DATA LINES:
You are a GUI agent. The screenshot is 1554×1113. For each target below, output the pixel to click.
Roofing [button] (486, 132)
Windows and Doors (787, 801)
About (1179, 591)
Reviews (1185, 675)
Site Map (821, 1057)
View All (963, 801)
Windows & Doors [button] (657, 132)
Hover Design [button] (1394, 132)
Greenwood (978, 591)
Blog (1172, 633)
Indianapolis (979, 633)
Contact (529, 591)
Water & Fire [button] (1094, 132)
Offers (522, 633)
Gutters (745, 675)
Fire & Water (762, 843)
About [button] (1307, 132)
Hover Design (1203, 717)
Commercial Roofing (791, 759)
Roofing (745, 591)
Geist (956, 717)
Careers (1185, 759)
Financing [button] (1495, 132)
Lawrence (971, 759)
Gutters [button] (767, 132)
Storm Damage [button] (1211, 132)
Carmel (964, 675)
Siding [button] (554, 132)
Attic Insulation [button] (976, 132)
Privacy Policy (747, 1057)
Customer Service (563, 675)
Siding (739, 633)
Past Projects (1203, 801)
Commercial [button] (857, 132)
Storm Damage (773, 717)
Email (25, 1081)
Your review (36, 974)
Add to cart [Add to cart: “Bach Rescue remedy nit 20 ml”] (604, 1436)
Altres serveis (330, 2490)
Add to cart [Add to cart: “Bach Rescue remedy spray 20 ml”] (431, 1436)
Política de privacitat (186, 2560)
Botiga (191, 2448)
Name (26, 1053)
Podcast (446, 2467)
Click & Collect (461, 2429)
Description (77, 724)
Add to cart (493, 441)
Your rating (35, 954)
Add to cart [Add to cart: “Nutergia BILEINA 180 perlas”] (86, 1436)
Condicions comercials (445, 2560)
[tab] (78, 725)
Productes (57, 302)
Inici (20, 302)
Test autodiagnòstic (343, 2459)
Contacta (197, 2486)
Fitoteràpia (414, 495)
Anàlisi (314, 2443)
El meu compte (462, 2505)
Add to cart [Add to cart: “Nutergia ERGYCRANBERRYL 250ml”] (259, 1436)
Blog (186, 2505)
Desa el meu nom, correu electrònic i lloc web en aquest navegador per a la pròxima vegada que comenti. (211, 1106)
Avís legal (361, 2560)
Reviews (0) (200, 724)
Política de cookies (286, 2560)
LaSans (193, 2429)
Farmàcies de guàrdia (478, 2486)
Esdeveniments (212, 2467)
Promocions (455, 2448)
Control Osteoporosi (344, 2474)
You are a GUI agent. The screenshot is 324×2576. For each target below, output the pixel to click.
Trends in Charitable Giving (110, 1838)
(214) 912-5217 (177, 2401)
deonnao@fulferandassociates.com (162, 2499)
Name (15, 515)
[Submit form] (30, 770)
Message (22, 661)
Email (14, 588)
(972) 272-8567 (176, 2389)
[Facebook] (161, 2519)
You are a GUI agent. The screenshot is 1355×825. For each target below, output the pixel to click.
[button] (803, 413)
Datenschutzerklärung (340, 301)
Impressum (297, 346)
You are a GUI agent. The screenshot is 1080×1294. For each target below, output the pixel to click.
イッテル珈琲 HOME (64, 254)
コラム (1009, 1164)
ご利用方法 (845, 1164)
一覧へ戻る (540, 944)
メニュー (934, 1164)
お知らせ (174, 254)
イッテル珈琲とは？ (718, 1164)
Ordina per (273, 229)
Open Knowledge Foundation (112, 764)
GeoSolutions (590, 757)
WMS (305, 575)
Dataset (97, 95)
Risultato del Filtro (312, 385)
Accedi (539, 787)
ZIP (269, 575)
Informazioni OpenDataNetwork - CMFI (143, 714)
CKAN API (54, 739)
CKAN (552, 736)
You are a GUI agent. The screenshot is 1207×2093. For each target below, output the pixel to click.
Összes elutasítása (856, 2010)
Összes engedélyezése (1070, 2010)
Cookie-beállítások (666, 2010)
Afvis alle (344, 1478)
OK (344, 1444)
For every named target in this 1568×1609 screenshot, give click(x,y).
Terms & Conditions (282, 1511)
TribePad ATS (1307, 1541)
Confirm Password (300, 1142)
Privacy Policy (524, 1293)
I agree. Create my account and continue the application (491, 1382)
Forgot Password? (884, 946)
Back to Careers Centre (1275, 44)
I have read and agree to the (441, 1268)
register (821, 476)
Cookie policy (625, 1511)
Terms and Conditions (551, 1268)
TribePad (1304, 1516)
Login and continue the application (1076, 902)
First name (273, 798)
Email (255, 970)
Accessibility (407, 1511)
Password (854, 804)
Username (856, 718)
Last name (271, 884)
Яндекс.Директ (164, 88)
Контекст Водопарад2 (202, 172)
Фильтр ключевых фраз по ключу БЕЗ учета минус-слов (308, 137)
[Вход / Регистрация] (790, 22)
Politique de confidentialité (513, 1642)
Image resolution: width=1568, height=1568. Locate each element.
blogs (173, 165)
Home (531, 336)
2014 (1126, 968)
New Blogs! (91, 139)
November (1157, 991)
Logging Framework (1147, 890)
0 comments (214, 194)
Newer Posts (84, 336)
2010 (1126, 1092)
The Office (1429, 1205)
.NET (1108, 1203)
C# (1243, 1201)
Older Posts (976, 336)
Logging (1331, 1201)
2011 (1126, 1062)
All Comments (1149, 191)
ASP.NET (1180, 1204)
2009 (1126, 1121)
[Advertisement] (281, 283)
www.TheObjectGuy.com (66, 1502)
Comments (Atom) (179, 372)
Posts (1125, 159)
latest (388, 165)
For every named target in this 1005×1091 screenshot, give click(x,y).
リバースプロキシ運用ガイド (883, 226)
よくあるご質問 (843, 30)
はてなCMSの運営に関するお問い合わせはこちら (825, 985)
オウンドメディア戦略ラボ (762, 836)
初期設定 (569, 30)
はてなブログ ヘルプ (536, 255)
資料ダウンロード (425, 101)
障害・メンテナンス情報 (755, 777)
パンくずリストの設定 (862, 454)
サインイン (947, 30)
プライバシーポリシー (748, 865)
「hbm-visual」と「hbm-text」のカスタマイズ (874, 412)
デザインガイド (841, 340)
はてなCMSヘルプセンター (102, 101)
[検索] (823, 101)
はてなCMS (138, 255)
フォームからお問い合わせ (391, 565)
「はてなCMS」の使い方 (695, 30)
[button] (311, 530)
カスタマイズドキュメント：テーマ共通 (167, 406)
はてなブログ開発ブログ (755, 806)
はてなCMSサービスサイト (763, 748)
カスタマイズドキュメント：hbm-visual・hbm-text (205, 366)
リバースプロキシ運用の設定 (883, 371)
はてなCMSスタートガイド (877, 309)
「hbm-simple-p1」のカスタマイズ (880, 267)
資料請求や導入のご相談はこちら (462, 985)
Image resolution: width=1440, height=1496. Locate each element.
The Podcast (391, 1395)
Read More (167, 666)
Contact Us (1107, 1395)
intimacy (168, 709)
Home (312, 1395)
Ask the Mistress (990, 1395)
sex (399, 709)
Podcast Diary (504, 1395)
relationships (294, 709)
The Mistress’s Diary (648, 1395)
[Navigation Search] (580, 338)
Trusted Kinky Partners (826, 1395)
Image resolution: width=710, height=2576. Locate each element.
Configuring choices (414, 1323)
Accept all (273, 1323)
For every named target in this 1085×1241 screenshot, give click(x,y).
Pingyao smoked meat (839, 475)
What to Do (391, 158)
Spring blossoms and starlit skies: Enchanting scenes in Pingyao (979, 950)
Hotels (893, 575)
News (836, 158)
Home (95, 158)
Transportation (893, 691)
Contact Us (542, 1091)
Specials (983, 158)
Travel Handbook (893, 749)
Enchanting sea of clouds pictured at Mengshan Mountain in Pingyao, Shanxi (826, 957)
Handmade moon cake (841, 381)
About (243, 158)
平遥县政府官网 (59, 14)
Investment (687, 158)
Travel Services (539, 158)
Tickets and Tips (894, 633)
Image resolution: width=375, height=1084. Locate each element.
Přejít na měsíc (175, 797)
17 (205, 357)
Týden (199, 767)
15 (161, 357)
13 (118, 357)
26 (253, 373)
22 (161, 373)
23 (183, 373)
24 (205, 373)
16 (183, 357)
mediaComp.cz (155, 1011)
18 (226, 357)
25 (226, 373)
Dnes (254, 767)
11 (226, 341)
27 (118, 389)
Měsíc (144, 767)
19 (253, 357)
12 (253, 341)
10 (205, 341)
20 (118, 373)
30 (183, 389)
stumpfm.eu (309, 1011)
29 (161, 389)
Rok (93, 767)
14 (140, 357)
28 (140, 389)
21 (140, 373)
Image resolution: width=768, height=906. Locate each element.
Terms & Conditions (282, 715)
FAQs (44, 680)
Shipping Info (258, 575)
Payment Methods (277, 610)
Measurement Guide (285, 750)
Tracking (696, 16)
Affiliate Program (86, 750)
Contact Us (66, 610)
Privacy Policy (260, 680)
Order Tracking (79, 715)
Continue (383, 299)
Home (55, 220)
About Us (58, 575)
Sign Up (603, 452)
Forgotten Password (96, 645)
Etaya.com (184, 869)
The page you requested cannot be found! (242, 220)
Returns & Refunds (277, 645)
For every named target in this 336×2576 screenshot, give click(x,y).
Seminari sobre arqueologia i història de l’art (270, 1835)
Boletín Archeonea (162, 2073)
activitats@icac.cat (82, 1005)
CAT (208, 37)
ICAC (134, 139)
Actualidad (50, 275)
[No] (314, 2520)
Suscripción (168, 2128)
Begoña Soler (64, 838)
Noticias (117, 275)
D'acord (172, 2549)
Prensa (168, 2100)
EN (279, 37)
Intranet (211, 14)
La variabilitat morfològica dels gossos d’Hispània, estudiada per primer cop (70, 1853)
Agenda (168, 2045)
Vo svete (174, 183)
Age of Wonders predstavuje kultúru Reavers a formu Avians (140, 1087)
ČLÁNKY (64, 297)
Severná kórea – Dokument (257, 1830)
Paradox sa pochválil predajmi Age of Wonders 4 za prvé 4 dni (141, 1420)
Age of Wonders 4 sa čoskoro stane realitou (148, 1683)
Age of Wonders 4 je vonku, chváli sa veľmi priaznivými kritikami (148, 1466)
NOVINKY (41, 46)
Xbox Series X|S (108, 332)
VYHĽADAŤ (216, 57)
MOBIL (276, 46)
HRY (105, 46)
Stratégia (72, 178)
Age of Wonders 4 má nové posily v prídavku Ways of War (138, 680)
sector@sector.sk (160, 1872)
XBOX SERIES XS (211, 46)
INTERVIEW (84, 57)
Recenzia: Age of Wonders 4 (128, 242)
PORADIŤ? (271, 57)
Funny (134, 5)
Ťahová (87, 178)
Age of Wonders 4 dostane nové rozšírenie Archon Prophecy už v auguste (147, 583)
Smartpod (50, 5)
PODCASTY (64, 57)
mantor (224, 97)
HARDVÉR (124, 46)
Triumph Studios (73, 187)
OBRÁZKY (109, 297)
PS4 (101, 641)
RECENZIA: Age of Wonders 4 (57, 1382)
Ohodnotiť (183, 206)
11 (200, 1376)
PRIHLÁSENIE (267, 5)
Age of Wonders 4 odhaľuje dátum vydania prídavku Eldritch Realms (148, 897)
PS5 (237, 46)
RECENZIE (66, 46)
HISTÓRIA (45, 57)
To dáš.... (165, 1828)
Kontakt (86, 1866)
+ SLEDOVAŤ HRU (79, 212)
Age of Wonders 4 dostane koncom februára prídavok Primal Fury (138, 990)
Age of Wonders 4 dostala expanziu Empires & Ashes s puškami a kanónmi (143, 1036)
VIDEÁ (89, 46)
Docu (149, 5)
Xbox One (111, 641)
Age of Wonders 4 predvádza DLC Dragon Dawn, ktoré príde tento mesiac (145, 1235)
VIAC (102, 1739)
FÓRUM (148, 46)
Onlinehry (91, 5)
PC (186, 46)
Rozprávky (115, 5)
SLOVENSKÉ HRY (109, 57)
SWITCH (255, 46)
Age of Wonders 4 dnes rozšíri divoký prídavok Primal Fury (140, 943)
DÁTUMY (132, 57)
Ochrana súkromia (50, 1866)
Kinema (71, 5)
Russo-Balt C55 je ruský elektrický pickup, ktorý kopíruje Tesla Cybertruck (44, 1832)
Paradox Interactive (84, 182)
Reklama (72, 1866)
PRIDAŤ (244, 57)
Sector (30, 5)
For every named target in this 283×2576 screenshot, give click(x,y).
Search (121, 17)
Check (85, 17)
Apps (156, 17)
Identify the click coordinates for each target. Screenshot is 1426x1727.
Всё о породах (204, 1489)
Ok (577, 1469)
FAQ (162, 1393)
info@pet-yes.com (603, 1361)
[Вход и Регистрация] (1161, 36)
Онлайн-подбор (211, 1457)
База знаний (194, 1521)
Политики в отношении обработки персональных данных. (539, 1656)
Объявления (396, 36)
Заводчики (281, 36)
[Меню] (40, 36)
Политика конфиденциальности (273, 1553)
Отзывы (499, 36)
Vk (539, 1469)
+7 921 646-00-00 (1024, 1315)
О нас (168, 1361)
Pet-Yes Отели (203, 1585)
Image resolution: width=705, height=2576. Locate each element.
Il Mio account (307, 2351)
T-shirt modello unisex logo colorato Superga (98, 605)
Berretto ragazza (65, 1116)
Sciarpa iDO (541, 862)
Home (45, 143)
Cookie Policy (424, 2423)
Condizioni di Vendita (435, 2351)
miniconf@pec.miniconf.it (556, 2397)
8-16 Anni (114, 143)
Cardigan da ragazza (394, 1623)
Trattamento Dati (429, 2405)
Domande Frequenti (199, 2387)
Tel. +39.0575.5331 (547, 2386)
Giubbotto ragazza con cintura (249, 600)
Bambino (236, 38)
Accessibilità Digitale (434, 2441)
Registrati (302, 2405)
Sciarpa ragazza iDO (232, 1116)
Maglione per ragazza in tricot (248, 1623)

REQUEST:
Rewrite the records starting with the line with "Prensa (168, 2100)" and going on through the line with "Age of Wonders 4 sa", replacing "Agenda" with "Calendar" and leaving everything else unchanged.

RESPONSE:
Prensa (168, 2100)
EN (279, 37)
Intranet (211, 14)
La variabilitat morfològica dels gossos d’Hispània, estudiada per primer cop (70, 1853)
Calendar (168, 2045)
Vo svete (174, 183)
Age of Wonders predstavuje kultúru Reavers a formu Avians (140, 1087)
ČLÁNKY (64, 297)
Severná kórea – Dokument (257, 1830)
Paradox sa pochválil predajmi Age of Wonders 4 za prvé 4 dni (141, 1420)
Age of Wonders 4 sa čoskoro stane realitou (148, 1683)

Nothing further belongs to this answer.